• What the task requires: Quote the lines from the line holding "Where should I" to the very end of the listing, exactly, and no others.
### Data excerpts
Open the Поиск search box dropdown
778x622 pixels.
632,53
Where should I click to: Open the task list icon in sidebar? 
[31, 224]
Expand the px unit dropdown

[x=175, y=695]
######
• Solution for this task:
Where should I click to: Open the task list icon in sidebar? 
[31, 224]
Expand the px unit dropdown

[x=175, y=695]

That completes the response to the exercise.